„Schätzchen, denk nicht mal daran, du hast keine Chance! Vergiss es einfach und komm mit.“
Das kittelartige Etwas, das sie trug, schlotterte um ihre perfekt geformten Hüften. Von ihrer Kleidung und ihren persönlichen Sachen gab es weit und breit keine Spur. Auf wackeligen Beinen schritt sie neben dem Pavian her. In ihrem Kopf breitete sich ein Gedanke aus: Flucht. Der ganze Körper war in Alarmzustand versetzt. Sie versuchte, sich kurz zu orientieren, um einen Weg hinaus zu finden. Wie weit könnte sie kommen? Sollte sie es jetzt wagen oder auf eine günstigere Gelegenheit hoffen? Wer wusste, ob sich je eine bessere ergab? Es waren Bruchteile von Sekunden, die sie dazu bewogen, doch einen Fluchtversuch zu unternehmen. Schnell drehte sie sich um und lief in die andere Richtung davon, floh vor diesem schrecklichen Typen. Sie hörte ihn hinter sich fluchen und sein Schnaufen erinnerte Ella an eine Dampflok. Der Abstand zu ihr musste minimal sein, reichte aber aus, um Hoffnung aufkeimen zu lassen. Da war endlich die als Fluchtweg gekennzeichnete Tür, nach der sie Ausschau gehalten hatte. Sie riss die Brandschutztür auf und erklomm die ersten Stufen in Richtung Freiheit. Hinter ihr polterte der Pavian. Immer zwei Stufen auf einmal nehmend zog sie sich am Geländer empor.

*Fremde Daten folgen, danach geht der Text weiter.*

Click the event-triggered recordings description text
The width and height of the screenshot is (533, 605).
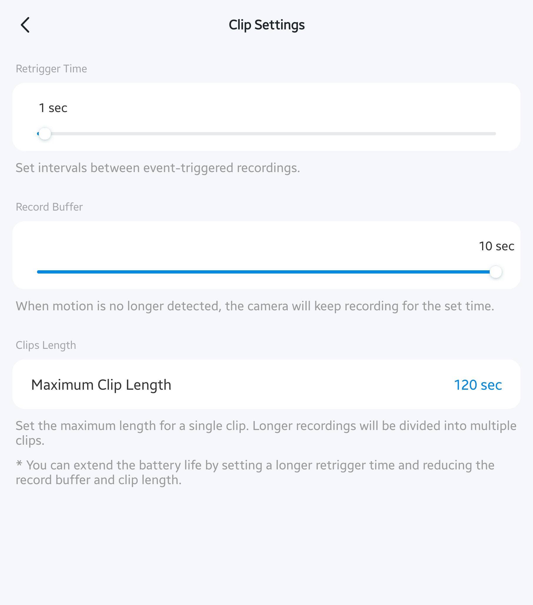[x=158, y=168]
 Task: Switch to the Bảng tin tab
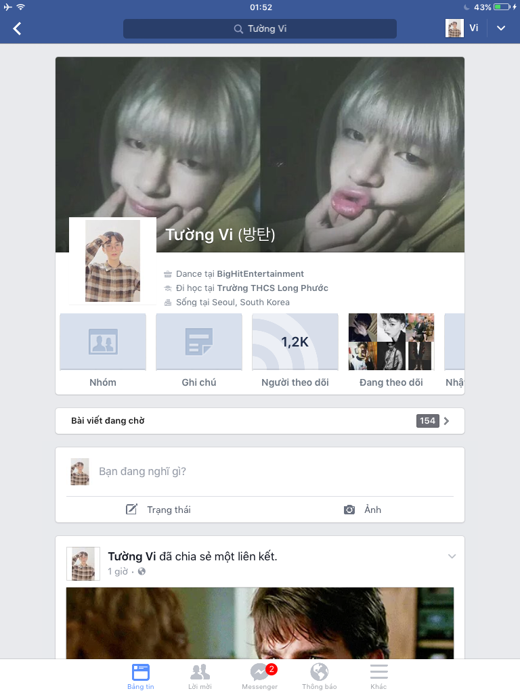[141, 676]
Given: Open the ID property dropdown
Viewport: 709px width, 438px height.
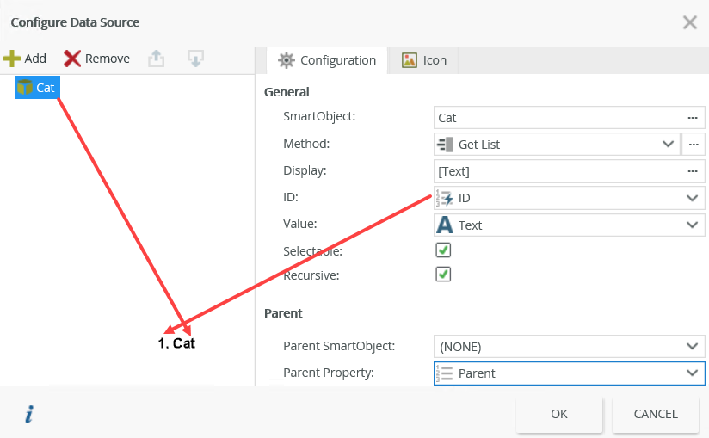Looking at the screenshot, I should pyautogui.click(x=692, y=198).
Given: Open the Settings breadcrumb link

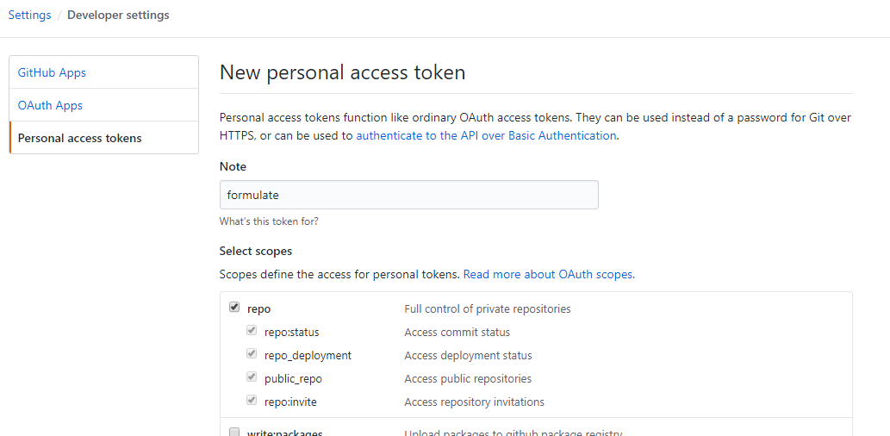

Die Flucht wurde jäh beendet, denn die Tür über ihr wurde aufgestoßen und in dem Moment, als sie in die hässliche Visage starrte, wurde ihr erneut der Boden unter den Füßen weggezogen. Das war das Pockenface. Der Typ aus dem Flieger, der sie mit seiner widerlichen Art gemustert hatte, als wäre sie eine appetitanregende Auslage eines Delikatessengeschäfts. Langsam setzten sich die Puzzleteile zusammen. Hilflosigkeit war etwas, das sie nicht ertrug. Es gab immer einen Ausweg, auch wenn alle Zeichen ungünstig standen, und obwohl sie wie ein Kaninchen in der Falle saß, wollte sie nicht aufgeben. Bevor er sie ergreifen konnte, trat sie ihm mit voller Wucht zwischen die Beine. Er sackte vornüber und schrie vor Schmerzen. Noch bevor sie sich an dem zusammengekauerten Mann vorbeidrücken konnte, hatte der andere sie um die Taille gepackt und drehte ihr den Arm schmerzhaft auf den Rücken. Der Schweißgeruch, der von ihm aufstieg, ließ sie würgen. Gut, dann müsste sie halt warten, bis sich eine andere Gelegenheit bot, dachte sie und biss die Zähne zusammen, um nicht zu schreien. Er zwang Ella die Stufen wieder hinab und ging nicht zimperlich mit ihr um. Er ließ sie spüren, wie wütend er auf sie war, indem er grober mit ihr umsprang, als es notwendig gewesen wäre.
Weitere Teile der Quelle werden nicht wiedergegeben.